Clydesdale and Yorkshire Bank Group is to deploy ServiceNow to speed up changes to production software to support its digital transformation initiative.

The bank’s goal is to transform customer service, raise productivity levels and enhance service delivery capabilities.

Speaking to Computer Weekly, Scott McGarvey, head of IT service management at Clydesdale Bank, said digital transformation means that the rate of change IT must support doubles every two years because of DevOps.

“IT service management is no longer the gatekeeper,” he said. “A lot of collaboration between delivery and service is needed to decide on an operating model.

“Using ServiceNow, we are bringing in a new framework. We will have KPIs [key performance indicators] for time, speed and cost and we will measure speed and time to market and how long it takes to get a change into production.”

Discussing the benefits of ServiceNow, McGarvey said: “ServiceNow gives us flexibility to adapt processes. It is modular and content-driven.”

This allows the ITSM team to focus on how to improve individual aspects of software development and deployment across different teams, he said. For example, there may be a need to deploy a certain project through DevOps every day.

“We need to build up a track record of how well the team is performing,” he said. ServiceNow is used to collect this data and to measure quality assurance.

The bank worked with TeamUltra, a Computacenter company, on the ServiceNow implementation. A pilot implementation was ready within eight weeks, and the bank plans to start phase one of the ServiceNow roll-out within the next few months.

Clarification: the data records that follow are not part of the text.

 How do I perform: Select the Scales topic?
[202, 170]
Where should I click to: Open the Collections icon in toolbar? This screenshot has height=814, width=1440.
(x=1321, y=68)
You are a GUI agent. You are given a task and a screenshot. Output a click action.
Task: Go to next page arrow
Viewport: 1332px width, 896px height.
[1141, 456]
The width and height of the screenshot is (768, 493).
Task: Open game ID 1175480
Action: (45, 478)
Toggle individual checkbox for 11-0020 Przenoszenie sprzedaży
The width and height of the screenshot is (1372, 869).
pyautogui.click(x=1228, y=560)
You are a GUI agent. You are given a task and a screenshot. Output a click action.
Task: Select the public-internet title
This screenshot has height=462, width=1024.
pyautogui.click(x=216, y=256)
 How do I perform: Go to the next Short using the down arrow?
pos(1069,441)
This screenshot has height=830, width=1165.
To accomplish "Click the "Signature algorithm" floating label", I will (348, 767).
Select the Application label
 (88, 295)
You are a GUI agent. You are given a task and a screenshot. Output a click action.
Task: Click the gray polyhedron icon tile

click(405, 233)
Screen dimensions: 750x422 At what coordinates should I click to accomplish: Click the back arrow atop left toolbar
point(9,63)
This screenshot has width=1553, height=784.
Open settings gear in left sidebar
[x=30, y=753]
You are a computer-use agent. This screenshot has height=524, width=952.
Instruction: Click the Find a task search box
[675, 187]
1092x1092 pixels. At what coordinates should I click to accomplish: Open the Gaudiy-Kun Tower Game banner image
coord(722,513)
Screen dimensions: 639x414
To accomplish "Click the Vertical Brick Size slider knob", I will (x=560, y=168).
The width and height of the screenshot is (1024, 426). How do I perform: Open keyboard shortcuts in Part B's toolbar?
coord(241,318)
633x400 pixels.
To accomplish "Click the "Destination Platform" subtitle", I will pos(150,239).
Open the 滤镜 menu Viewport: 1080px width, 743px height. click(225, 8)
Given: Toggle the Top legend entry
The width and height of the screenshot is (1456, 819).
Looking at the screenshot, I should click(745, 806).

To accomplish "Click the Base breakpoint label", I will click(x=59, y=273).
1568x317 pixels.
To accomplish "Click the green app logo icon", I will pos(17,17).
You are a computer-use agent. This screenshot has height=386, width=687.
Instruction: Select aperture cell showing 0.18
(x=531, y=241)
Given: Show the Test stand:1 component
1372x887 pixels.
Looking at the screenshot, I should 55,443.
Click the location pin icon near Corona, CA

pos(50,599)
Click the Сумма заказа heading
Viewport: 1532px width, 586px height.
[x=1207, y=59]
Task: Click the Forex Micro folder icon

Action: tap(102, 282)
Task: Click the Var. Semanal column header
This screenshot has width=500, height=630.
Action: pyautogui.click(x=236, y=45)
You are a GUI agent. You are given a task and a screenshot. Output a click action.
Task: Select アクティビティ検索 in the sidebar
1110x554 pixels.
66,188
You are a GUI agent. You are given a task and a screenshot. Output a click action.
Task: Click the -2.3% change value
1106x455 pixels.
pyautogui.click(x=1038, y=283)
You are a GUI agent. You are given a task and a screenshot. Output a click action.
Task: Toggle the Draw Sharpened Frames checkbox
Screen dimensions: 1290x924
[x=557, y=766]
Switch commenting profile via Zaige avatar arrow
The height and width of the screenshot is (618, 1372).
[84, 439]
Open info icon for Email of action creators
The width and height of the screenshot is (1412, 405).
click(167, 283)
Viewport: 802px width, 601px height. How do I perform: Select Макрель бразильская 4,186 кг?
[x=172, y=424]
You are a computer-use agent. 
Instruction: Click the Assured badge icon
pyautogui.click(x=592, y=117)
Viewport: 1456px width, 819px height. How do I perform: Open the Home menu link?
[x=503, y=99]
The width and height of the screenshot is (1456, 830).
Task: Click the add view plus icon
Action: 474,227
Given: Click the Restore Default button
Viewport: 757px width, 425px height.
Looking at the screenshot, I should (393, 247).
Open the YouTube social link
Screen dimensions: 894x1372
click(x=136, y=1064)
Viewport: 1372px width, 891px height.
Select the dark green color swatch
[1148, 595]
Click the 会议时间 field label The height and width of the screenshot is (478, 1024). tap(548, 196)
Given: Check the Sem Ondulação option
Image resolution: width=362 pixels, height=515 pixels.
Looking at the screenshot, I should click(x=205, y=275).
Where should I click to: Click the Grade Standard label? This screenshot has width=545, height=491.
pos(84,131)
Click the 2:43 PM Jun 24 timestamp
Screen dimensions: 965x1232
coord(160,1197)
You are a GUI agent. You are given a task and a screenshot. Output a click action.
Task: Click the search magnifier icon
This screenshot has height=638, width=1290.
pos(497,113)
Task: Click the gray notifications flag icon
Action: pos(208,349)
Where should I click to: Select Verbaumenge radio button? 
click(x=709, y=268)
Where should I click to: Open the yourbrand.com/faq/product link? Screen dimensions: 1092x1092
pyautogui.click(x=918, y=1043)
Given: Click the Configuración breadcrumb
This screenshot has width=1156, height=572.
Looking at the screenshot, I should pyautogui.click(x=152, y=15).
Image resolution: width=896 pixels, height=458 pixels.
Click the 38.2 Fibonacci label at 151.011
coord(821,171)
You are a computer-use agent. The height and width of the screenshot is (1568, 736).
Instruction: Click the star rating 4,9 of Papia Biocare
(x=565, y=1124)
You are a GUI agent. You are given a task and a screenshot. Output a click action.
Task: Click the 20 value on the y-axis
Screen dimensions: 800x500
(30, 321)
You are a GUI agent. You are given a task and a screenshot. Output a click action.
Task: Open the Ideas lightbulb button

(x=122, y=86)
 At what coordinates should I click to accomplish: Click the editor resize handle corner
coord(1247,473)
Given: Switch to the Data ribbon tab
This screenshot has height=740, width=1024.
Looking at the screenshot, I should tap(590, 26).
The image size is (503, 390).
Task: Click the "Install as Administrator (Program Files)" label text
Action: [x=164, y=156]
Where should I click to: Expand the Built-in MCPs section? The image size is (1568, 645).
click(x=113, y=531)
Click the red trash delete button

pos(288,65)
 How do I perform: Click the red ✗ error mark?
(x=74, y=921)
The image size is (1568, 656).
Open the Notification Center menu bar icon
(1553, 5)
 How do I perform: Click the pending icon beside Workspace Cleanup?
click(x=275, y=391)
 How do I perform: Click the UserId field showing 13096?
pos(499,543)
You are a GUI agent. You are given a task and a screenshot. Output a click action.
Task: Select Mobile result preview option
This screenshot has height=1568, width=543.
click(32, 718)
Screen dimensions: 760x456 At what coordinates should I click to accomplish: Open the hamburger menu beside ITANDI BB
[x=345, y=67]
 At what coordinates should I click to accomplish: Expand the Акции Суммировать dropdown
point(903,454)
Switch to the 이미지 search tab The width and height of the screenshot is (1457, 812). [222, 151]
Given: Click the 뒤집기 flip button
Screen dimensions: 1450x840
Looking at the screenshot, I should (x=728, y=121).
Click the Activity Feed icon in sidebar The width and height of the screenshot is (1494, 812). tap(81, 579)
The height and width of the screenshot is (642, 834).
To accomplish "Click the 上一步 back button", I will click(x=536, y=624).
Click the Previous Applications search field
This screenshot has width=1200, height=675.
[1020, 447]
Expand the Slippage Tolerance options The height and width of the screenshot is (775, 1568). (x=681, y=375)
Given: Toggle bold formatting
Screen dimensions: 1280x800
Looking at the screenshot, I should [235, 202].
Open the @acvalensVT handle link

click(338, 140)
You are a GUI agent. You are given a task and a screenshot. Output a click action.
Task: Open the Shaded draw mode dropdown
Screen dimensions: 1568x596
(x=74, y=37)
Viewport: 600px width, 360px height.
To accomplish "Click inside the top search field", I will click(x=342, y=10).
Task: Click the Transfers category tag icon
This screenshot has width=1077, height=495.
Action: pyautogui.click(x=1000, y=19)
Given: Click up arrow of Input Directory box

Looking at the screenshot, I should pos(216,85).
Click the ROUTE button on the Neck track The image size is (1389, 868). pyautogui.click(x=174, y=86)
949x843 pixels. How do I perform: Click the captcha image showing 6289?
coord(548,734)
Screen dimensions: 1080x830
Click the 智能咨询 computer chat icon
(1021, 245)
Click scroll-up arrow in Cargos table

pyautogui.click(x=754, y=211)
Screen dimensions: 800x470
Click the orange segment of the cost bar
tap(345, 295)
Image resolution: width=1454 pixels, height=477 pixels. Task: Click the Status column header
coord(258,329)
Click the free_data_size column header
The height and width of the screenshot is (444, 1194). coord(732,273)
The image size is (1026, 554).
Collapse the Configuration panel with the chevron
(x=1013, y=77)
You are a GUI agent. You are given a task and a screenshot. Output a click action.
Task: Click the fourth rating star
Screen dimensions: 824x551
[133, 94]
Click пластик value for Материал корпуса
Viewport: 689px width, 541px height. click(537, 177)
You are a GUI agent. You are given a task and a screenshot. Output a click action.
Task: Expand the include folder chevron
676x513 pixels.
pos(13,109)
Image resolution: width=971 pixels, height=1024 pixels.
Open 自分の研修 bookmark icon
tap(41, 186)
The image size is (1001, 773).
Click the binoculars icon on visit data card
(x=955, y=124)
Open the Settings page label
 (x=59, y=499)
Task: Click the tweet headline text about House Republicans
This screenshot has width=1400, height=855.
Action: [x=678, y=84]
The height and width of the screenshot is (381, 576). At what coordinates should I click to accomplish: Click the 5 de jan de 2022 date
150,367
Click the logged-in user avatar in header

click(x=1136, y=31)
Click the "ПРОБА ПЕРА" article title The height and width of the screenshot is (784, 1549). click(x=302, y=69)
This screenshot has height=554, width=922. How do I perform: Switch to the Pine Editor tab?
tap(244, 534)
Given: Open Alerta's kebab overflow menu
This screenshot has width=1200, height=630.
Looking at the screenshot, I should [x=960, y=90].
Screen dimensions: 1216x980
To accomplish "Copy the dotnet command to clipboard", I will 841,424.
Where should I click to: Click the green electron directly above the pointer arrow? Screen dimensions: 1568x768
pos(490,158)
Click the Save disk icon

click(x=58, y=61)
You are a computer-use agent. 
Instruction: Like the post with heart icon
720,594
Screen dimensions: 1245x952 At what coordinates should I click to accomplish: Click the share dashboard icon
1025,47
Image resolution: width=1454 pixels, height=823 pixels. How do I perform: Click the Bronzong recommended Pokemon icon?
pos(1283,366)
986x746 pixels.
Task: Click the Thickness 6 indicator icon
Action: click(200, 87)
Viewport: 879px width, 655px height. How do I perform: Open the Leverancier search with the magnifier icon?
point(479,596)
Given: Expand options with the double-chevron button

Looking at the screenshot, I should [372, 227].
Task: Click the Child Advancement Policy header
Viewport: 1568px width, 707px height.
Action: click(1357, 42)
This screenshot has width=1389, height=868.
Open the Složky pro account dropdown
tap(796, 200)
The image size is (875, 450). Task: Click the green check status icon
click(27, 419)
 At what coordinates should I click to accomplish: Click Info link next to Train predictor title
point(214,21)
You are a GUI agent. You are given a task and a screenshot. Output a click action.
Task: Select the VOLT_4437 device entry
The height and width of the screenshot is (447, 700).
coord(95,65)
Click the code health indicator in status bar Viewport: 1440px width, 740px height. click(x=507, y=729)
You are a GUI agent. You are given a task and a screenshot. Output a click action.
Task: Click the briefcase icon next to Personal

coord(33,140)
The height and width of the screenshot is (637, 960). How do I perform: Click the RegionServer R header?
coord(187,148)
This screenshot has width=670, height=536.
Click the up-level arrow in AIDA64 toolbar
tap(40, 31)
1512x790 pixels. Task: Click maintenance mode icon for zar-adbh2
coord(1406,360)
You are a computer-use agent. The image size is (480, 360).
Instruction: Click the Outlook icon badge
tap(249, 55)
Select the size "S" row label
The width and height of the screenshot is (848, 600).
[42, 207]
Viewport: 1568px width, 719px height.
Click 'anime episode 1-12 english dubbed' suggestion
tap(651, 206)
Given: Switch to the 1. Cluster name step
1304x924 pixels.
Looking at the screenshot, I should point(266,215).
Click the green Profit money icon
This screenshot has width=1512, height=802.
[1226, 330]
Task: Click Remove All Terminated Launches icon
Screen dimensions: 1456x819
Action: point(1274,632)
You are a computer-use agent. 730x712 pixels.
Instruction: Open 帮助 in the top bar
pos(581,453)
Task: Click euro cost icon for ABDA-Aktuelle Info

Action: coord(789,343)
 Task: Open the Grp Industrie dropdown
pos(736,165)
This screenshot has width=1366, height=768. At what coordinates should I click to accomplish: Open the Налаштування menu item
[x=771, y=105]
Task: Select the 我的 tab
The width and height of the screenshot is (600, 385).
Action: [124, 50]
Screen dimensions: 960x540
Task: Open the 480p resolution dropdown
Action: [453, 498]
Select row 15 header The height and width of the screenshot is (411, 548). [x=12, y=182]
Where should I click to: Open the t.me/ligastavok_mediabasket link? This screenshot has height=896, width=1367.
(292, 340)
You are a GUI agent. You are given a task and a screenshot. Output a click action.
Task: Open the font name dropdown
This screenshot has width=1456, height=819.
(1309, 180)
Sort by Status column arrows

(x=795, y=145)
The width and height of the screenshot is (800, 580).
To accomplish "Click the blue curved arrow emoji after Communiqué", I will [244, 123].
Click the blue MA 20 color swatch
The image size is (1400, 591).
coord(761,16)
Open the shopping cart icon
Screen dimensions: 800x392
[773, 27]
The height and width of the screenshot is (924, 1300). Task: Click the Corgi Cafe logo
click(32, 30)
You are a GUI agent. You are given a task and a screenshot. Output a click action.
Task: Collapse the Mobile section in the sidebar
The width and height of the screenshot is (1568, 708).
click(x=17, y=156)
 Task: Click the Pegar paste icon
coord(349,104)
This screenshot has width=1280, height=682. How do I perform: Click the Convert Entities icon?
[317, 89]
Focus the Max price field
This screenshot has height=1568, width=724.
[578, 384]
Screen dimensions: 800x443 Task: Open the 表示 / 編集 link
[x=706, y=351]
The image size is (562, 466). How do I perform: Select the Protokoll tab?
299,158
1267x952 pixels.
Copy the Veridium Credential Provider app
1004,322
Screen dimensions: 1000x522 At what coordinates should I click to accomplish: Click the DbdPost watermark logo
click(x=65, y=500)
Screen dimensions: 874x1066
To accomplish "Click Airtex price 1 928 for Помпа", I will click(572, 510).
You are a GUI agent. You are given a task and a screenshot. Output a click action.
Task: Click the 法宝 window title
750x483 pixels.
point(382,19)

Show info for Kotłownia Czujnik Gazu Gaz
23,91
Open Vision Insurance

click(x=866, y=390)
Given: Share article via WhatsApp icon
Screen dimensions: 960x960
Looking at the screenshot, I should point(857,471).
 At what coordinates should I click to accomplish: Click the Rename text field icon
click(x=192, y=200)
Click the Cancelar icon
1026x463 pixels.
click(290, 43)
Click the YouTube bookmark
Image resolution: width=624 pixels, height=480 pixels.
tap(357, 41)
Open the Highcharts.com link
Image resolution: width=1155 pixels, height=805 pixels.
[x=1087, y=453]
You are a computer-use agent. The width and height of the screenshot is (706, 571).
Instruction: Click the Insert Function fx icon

The company plans to operate a maturity model, using automated testing tools to incentivise teams to deploy software changes more quickly.

Asked how he plans to measure the success of the project, McGarvey said: “Success for me will be to have continuous service improvement embedded in the business.”

This will be part of the second phase of the deployment. Over time, McGarvey hopes he will be able to have conversations with the business about how ServiceNow could be deployed in other departments.

Using ITSM across the business is one of the initiatives ServiceNow tends to promote. As Computer Weekly has reported previously, Scottish Water used ServiceNow to optimise its joiners and leavers HR process.